• [Stated goal] Turn every line of the rows below into a Markdown table with the columns "No." and "Line". Number the lines in order and leave out blank ones.

(Data on finding visible targets)
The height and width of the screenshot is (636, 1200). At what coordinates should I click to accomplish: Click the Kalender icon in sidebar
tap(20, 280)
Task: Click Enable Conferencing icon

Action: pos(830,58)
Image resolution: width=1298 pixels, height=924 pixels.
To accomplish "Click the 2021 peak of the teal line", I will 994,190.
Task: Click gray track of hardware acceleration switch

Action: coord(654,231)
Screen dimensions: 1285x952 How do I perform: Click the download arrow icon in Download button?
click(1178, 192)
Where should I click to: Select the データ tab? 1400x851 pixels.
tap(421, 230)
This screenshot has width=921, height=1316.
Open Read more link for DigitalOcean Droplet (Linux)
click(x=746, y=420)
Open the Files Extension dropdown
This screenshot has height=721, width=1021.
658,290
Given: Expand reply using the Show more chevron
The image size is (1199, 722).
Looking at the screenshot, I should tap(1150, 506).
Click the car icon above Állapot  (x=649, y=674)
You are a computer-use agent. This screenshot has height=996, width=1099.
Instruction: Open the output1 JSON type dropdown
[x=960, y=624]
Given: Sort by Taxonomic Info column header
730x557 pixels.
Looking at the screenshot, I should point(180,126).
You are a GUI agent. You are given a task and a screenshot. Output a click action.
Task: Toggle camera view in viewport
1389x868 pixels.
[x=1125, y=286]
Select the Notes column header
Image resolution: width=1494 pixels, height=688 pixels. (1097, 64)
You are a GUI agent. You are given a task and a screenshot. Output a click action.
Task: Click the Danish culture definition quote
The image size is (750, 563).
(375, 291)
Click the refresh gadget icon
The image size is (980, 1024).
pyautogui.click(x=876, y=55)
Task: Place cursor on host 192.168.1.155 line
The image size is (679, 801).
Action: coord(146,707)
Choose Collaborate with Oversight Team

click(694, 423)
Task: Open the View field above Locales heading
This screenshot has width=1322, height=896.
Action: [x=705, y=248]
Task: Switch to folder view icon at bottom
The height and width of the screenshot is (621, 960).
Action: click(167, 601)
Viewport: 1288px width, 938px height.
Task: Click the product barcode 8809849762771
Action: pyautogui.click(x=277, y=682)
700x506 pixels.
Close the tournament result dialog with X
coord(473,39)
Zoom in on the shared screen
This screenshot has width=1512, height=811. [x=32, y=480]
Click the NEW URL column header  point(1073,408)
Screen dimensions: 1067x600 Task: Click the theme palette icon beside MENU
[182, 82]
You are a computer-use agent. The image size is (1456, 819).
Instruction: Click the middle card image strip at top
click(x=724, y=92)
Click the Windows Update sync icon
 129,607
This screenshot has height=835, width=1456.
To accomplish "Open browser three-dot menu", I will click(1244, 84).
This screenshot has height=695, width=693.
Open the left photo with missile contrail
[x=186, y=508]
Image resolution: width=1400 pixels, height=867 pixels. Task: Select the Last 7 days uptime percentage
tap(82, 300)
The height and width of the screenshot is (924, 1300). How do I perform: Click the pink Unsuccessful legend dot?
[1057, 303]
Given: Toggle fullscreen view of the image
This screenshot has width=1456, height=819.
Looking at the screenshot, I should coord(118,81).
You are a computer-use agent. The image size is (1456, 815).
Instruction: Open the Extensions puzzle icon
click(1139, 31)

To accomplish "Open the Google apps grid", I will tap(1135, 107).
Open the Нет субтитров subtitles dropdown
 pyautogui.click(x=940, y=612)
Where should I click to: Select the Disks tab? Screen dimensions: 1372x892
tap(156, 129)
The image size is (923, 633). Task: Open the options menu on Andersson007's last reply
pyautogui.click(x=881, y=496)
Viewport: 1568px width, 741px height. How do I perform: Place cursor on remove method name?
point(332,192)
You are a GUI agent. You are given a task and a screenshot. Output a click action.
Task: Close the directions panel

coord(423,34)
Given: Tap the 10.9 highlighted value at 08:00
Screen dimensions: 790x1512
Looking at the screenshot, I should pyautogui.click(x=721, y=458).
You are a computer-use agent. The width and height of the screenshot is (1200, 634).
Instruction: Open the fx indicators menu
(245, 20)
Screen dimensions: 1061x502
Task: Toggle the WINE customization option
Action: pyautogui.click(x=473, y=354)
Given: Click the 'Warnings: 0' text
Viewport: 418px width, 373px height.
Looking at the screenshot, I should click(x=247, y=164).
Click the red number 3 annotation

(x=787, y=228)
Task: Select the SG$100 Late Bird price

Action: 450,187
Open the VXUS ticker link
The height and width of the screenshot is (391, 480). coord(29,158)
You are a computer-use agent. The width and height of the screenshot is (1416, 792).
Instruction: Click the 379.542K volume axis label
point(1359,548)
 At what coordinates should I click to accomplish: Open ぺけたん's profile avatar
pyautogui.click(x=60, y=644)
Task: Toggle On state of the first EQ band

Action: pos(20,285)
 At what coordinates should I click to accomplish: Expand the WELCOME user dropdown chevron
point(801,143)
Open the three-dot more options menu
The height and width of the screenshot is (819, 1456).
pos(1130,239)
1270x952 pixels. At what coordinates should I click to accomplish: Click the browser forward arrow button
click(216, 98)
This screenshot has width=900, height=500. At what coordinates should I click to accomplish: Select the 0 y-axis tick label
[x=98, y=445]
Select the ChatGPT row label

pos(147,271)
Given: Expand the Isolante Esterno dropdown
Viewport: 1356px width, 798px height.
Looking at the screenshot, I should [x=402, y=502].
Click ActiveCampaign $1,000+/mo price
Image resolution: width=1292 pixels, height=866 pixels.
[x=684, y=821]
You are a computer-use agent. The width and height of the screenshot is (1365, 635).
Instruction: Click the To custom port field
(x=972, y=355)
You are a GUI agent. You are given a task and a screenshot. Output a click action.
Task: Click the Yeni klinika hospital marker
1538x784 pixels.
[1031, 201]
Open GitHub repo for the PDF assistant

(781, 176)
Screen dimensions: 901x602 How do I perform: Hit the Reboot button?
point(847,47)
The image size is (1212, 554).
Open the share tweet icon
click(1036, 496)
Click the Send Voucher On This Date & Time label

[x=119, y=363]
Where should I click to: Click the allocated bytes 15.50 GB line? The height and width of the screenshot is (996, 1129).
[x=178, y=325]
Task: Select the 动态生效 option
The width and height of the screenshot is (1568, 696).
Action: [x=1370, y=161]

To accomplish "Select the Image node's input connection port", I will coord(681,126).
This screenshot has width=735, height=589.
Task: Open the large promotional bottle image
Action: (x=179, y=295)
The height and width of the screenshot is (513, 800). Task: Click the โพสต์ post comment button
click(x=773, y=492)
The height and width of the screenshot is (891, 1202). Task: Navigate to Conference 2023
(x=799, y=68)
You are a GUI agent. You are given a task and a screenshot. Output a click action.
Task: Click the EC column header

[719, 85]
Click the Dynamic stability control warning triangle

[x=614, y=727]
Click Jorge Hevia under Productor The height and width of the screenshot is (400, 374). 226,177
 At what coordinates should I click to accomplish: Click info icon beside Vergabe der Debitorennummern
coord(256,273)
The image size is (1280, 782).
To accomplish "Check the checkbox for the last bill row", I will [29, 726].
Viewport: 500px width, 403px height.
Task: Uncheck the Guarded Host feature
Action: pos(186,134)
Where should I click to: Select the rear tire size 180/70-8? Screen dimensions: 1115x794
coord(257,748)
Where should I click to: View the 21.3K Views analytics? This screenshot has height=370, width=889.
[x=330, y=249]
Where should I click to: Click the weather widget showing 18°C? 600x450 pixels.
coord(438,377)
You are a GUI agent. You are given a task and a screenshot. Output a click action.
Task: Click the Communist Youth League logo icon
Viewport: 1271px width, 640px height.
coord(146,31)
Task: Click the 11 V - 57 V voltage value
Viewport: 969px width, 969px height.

• [Final result]
| No. | Line |
|---|---|
| 1 | The height and width of the screenshot is (636, 1200). At what coordinates should I click to accomplish: Click the Kalender icon in sidebar |
| 2 | tap(20, 280) |
| 3 | Task: Click Enable Conferencing icon |
| 4 | Action: pos(830,58) |
| 5 | Image resolution: width=1298 pixels, height=924 pixels. |
| 6 | To accomplish "Click the 2021 peak of the teal line", I will 994,190. |
| 7 | Task: Click gray track of hardware acceleration switch |
| 8 | Action: coord(654,231) |
| 9 | Screen dimensions: 1285x952 How do I perform: Click the download arrow icon in Download button? |
| 10 | click(1178, 192) |
| 11 | Where should I click to: Select the データ tab? 1400x851 pixels. |
| 12 | tap(421, 230) |
| 13 | This screenshot has width=921, height=1316. |
| 14 | Open Read more link for DigitalOcean Droplet (Linux) |
| 15 | click(x=746, y=420) |
| 16 | Open the Files Extension dropdown |
| 17 | This screenshot has height=721, width=1021. |
| 18 | 658,290 |
| 19 | Given: Expand reply using the Show more chevron |
| 20 | The image size is (1199, 722). |
| 21 | Looking at the screenshot, I should tap(1150, 506). |
| 22 | Click the car icon above Állapot  (x=649, y=674) |
| 23 | You are a computer-use agent. This screenshot has height=996, width=1099. |
| 24 | Instruction: Open the output1 JSON type dropdown |
| 25 | [x=960, y=624] |
| 26 | Given: Sort by Taxonomic Info column header |
| 27 | 730x557 pixels. |
| 28 | Looking at the screenshot, I should point(180,126). |
| 29 | You are a GUI agent. You are given a task and a screenshot. Output a click action. |
| 30 | Task: Toggle camera view in viewport |
| 31 | 1389x868 pixels. |
| 32 | [x=1125, y=286] |
| 33 | Select the Notes column header |
| 34 | Image resolution: width=1494 pixels, height=688 pixels. (1097, 64) |
| 35 | You are a GUI agent. You are given a task and a screenshot. Output a click action. |
| 36 | Task: Click the Danish culture definition quote |
| 37 | The image size is (750, 563). |
| 38 | (375, 291) |
| 39 | Click the refresh gadget icon |
| 40 | The image size is (980, 1024). |
| 41 | pyautogui.click(x=876, y=55) |
| 42 | Task: Place cursor on host 192.168.1.155 line |
| 43 | The image size is (679, 801). |
| 44 | Action: coord(146,707) |
| 45 | Choose Collaborate with Oversight Team |
| 46 | click(694, 423) |
| 47 | Task: Open the View field above Locales heading |
| 48 | This screenshot has width=1322, height=896. |
| 49 | Action: [x=705, y=248] |
| 50 | Task: Switch to folder view icon at bottom |
| 51 | The height and width of the screenshot is (621, 960). |
| 52 | Action: click(167, 601) |
| 53 | Viewport: 1288px width, 938px height. |
| 54 | Task: Click the product barcode 8809849762771 |
| 55 | Action: pyautogui.click(x=277, y=682) |
| 56 | 700x506 pixels. |
| 57 | Close the tournament result dialog with X |
| 58 | coord(473,39) |
| 59 | Zoom in on the shared screen |
| 60 | This screenshot has width=1512, height=811. [x=32, y=480] |
| 61 | Click the NEW URL column header  point(1073,408) |
| 62 | Screen dimensions: 1067x600 Task: Click the theme palette icon beside MENU |
| 63 | [182, 82] |
| 64 | You are a computer-use agent. The image size is (1456, 819). |
| 65 | Instruction: Click the middle card image strip at top |
| 66 | click(x=724, y=92) |
| 67 | Click the Windows Update sync icon |
| 68 |  129,607 |
| 69 | This screenshot has height=835, width=1456. |
| 70 | To accomplish "Open browser three-dot menu", I will click(1244, 84). |
| 71 | This screenshot has height=695, width=693. |
| 72 | Open the left photo with missile contrail |
| 73 | [x=186, y=508] |
| 74 | Image resolution: width=1400 pixels, height=867 pixels. Task: Select the Last 7 days uptime percentage |
| 75 | tap(82, 300) |
| 76 | The height and width of the screenshot is (924, 1300). How do I perform: Click the pink Unsuccessful legend dot? |
| 77 | [1057, 303] |
| 78 | Given: Toggle fullscreen view of the image |
| 79 | This screenshot has width=1456, height=819. |
| 80 | Looking at the screenshot, I should coord(118,81). |
| 81 | You are a computer-use agent. The image size is (1456, 815). |
| 82 | Instruction: Open the Extensions puzzle icon |
| 83 | click(1139, 31) |
| 84 | To accomplish "Open the Google apps grid", I will tap(1135, 107). |
| 85 | Open the Нет субтитров subtitles dropdown |
| 86 |  pyautogui.click(x=940, y=612) |
| 87 | Where should I click to: Select the Disks tab? Screen dimensions: 1372x892 |
| 88 | tap(156, 129) |
| 89 | The image size is (923, 633). Task: Open the options menu on Andersson007's last reply |
| 90 | pyautogui.click(x=881, y=496) |
| 91 | Viewport: 1568px width, 741px height. How do I perform: Place cursor on remove method name? |
| 92 | point(332,192) |
| 93 | You are a GUI agent. You are given a task and a screenshot. Output a click action. |
| 94 | Task: Close the directions panel |
| 95 | coord(423,34) |
| 96 | Given: Tap the 10.9 highlighted value at 08:00 |
| 97 | Screen dimensions: 790x1512 |
| 98 | Looking at the screenshot, I should pyautogui.click(x=721, y=458). |
| 99 | You are a computer-use agent. The width and height of the screenshot is (1200, 634). |
| 100 | Instruction: Open the fx indicators menu |
| 101 | (245, 20) |
| 102 | Screen dimensions: 1061x502 |
| 103 | Task: Toggle the WINE customization option |
| 104 | Action: pyautogui.click(x=473, y=354) |
| 105 | Given: Click the 'Warnings: 0' text |
| 106 | Viewport: 418px width, 373px height. |
| 107 | Looking at the screenshot, I should click(x=247, y=164). |
| 108 | Click the red number 3 annotation |
| 109 | (x=787, y=228) |
| 110 | Task: Select the SG$100 Late Bird price |
| 111 | Action: 450,187 |
| 112 | Open the VXUS ticker link |
| 113 | The height and width of the screenshot is (391, 480). coord(29,158) |
| 114 | You are a computer-use agent. The width and height of the screenshot is (1416, 792). |
| 115 | Instruction: Click the 379.542K volume axis label |
| 116 | point(1359,548) |
| 117 |  At what coordinates should I click to accomplish: Open ぺけたん's profile avatar |
| 118 | pyautogui.click(x=60, y=644) |
| 119 | Task: Toggle On state of the first EQ band |
| 120 | Action: pos(20,285) |
| 121 |  At what coordinates should I click to accomplish: Expand the WELCOME user dropdown chevron |
| 122 | point(801,143) |
| 123 | Open the three-dot more options menu |
| 124 | The height and width of the screenshot is (819, 1456). |
| 125 | pos(1130,239) |
| 126 | 1270x952 pixels. At what coordinates should I click to accomplish: Click the browser forward arrow button |
| 127 | click(216, 98) |
| 128 | This screenshot has width=900, height=500. At what coordinates should I click to accomplish: Select the 0 y-axis tick label |
| 129 | [x=98, y=445] |
| 130 | Select the ChatGPT row label |
| 131 | pos(147,271) |
| 132 | Given: Expand the Isolante Esterno dropdown |
| 133 | Viewport: 1356px width, 798px height. |
| 134 | Looking at the screenshot, I should [x=402, y=502]. |
| 135 | Click ActiveCampaign $1,000+/mo price |
| 136 | Image resolution: width=1292 pixels, height=866 pixels. |
| 137 | [x=684, y=821] |
| 138 | You are a computer-use agent. The width and height of the screenshot is (1365, 635). |
| 139 | Instruction: Click the To custom port field |
| 140 | (x=972, y=355) |
| 141 | You are a GUI agent. You are given a task and a screenshot. Output a click action. |
| 142 | Task: Click the Yeni klinika hospital marker |
| 143 | 1538x784 pixels. |
| 144 | [1031, 201] |
| 145 | Open GitHub repo for the PDF assistant |
| 146 | (781, 176) |
| 147 | Screen dimensions: 901x602 How do I perform: Hit the Reboot button? |
| 148 | point(847,47) |
| 149 | The image size is (1212, 554). |
| 150 | Open the share tweet icon |
| 151 | click(1036, 496) |
| 152 | Click the Send Voucher On This Date & Time label |
| 153 | [x=119, y=363] |
| 154 | Where should I click to: Click the allocated bytes 15.50 GB line? The height and width of the screenshot is (996, 1129). |
| 155 | [x=178, y=325] |
| 156 | Task: Select the 动态生效 option |
| 157 | The width and height of the screenshot is (1568, 696). |
| 158 | Action: [x=1370, y=161] |
| 159 | To accomplish "Select the Image node's input connection port", I will coord(681,126). |
| 160 | This screenshot has width=735, height=589. |
| 161 | Task: Open the large promotional bottle image |
| 162 | Action: (x=179, y=295) |
| 163 | The height and width of the screenshot is (513, 800). Task: Click the โพสต์ post comment button |
| 164 | click(x=773, y=492) |
| 165 | The height and width of the screenshot is (891, 1202). Task: Navigate to Conference 2023 |
| 166 | (x=799, y=68) |
| 167 | You are a GUI agent. You are given a task and a screenshot. Output a click action. |
| 168 | Task: Click the EC column header |
| 169 | [719, 85] |
| 170 | Click the Dynamic stability control warning triangle |
| 171 | [x=614, y=727] |
| 172 | Click Jorge Hevia under Productor The height and width of the screenshot is (400, 374). 226,177 |
| 173 |  At what coordinates should I click to accomplish: Click info icon beside Vergabe der Debitorennummern |
| 174 | coord(256,273) |
| 175 | The image size is (1280, 782). |
| 176 | To accomplish "Check the checkbox for the last bill row", I will [29, 726]. |
| 177 | Viewport: 500px width, 403px height. |
| 178 | Task: Uncheck the Guarded Host feature |
| 179 | Action: pos(186,134) |
| 180 | Where should I click to: Select the rear tire size 180/70-8? Screen dimensions: 1115x794 |
| 181 | coord(257,748) |
| 182 | Where should I click to: View the 21.3K Views analytics? This screenshot has height=370, width=889. |
| 183 | [x=330, y=249] |
| 184 | Where should I click to: Click the weather widget showing 18°C? 600x450 pixels. |
| 185 | coord(438,377) |
| 186 | You are a GUI agent. You are given a task and a screenshot. Output a click action. |
| 187 | Task: Click the Communist Youth League logo icon |
| 188 | Viewport: 1271px width, 640px height. |
| 189 | coord(146,31) |
| 190 | Task: Click the 11 V - 57 V voltage value |
| 191 | Viewport: 969px width, 969px height. |